■ Aim of the exercise ■
Every entry, from first to last, is to be written out exactly.

■ Data for this exercise ■
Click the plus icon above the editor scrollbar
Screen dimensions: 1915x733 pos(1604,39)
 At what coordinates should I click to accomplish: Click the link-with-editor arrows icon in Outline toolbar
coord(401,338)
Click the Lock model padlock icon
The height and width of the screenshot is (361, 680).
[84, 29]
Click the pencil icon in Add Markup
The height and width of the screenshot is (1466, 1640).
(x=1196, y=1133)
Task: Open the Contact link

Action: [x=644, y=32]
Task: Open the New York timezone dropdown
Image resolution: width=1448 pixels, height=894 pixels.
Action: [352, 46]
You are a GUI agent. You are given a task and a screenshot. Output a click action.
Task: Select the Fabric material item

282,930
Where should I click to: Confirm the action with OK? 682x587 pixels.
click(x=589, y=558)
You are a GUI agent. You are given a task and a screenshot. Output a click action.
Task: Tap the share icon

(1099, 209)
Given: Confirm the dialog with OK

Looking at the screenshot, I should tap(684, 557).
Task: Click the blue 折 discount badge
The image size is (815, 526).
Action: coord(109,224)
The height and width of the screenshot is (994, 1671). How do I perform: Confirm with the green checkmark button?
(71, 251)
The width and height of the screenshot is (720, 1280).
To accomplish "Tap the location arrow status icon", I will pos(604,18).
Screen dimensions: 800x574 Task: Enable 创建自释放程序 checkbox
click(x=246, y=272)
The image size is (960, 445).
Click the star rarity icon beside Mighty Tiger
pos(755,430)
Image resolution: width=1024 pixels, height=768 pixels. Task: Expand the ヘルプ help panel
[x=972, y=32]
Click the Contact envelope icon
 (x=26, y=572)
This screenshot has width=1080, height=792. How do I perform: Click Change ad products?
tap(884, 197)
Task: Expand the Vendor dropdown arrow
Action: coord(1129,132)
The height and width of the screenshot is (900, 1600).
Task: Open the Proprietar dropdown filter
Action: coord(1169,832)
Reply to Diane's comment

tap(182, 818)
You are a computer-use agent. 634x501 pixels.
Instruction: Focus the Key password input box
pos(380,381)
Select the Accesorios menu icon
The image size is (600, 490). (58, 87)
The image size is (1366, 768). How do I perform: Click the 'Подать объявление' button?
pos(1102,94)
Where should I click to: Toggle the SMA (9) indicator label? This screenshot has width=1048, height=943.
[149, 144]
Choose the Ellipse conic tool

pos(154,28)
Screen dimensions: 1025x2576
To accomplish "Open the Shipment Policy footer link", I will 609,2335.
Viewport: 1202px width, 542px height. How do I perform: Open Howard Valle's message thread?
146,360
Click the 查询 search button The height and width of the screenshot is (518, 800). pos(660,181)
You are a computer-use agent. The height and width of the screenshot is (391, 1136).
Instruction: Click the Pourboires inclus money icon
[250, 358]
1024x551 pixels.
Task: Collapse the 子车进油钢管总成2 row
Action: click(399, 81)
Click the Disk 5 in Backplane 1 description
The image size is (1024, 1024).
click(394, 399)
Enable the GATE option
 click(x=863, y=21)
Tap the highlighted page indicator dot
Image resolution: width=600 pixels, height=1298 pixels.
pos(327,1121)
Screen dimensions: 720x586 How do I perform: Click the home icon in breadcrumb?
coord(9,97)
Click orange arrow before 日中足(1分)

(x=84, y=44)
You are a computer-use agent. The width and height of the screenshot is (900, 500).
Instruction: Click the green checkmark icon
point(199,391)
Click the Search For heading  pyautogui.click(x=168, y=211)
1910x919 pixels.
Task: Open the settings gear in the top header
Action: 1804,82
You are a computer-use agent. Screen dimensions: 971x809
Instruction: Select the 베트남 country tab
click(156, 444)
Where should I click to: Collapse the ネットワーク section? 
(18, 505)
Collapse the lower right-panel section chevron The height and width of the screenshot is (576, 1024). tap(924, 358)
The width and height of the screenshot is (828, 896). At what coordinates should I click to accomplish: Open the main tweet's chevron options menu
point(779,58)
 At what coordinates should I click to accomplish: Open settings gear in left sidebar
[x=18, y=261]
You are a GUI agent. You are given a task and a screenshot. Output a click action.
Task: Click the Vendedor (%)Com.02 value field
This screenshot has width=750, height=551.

■ Completed exercise ■
Click the plus icon above the editor scrollbar
Screen dimensions: 1915x733 pos(1604,39)
 At what coordinates should I click to accomplish: Click the link-with-editor arrows icon in Outline toolbar
coord(401,338)
Click the Lock model padlock icon
The height and width of the screenshot is (361, 680).
[84, 29]
Click the pencil icon in Add Markup
The height and width of the screenshot is (1466, 1640).
(x=1196, y=1133)
Task: Open the Contact link

Action: [x=644, y=32]
Task: Open the New York timezone dropdown
Image resolution: width=1448 pixels, height=894 pixels.
Action: [352, 46]
You are a GUI agent. You are given a task and a screenshot. Output a click action.
Task: Select the Fabric material item

282,930
Where should I click to: Confirm the action with OK? 682x587 pixels.
click(x=589, y=558)
You are a GUI agent. You are given a task and a screenshot. Output a click action.
Task: Tap the share icon

(1099, 209)
Given: Confirm the dialog with OK

Looking at the screenshot, I should tap(684, 557).
Task: Click the blue 折 discount badge
The image size is (815, 526).
Action: coord(109,224)
The height and width of the screenshot is (994, 1671). How do I perform: Confirm with the green checkmark button?
(71, 251)
The width and height of the screenshot is (720, 1280).
To accomplish "Tap the location arrow status icon", I will pos(604,18).
Screen dimensions: 800x574 Task: Enable 创建自释放程序 checkbox
click(x=246, y=272)
The image size is (960, 445).
Click the star rarity icon beside Mighty Tiger
pos(755,430)
Image resolution: width=1024 pixels, height=768 pixels. Task: Expand the ヘルプ help panel
[x=972, y=32]
Click the Contact envelope icon
 (x=26, y=572)
This screenshot has width=1080, height=792. How do I perform: Click Change ad products?
tap(884, 197)
Task: Expand the Vendor dropdown arrow
Action: coord(1129,132)
The height and width of the screenshot is (900, 1600).
Task: Open the Proprietar dropdown filter
Action: coord(1169,832)
Reply to Diane's comment

tap(182, 818)
You are a computer-use agent. 634x501 pixels.
Instruction: Focus the Key password input box
pos(380,381)
Select the Accesorios menu icon
The image size is (600, 490). (58, 87)
The image size is (1366, 768). How do I perform: Click the 'Подать объявление' button?
pos(1102,94)
Where should I click to: Toggle the SMA (9) indicator label? This screenshot has width=1048, height=943.
[149, 144]
Choose the Ellipse conic tool

pos(154,28)
Screen dimensions: 1025x2576
To accomplish "Open the Shipment Policy footer link", I will 609,2335.
Viewport: 1202px width, 542px height. How do I perform: Open Howard Valle's message thread?
146,360
Click the 查询 search button The height and width of the screenshot is (518, 800). pos(660,181)
You are a computer-use agent. The height and width of the screenshot is (391, 1136).
Instruction: Click the Pourboires inclus money icon
[250, 358]
1024x551 pixels.
Task: Collapse the 子车进油钢管总成2 row
Action: click(399, 81)
Click the Disk 5 in Backplane 1 description
The image size is (1024, 1024).
click(394, 399)
Enable the GATE option
 click(x=863, y=21)
Tap the highlighted page indicator dot
Image resolution: width=600 pixels, height=1298 pixels.
pos(327,1121)
Screen dimensions: 720x586 How do I perform: Click the home icon in breadcrumb?
coord(9,97)
Click orange arrow before 日中足(1分)

(x=84, y=44)
You are a computer-use agent. The width and height of the screenshot is (900, 500).
Instruction: Click the green checkmark icon
point(199,391)
Click the Search For heading  pyautogui.click(x=168, y=211)
1910x919 pixels.
Task: Open the settings gear in the top header
Action: 1804,82
You are a computer-use agent. Screen dimensions: 971x809
Instruction: Select the 베트남 country tab
click(156, 444)
Where should I click to: Collapse the ネットワーク section? 
(18, 505)
Collapse the lower right-panel section chevron The height and width of the screenshot is (576, 1024). tap(924, 358)
The width and height of the screenshot is (828, 896). At what coordinates should I click to accomplish: Open the main tweet's chevron options menu
point(779,58)
 At what coordinates should I click to accomplish: Open settings gear in left sidebar
[x=18, y=261]
You are a GUI agent. You are given a task and a screenshot. Output a click action.
Task: Click the Vendedor (%)Com.02 value field
This screenshot has width=750, height=551.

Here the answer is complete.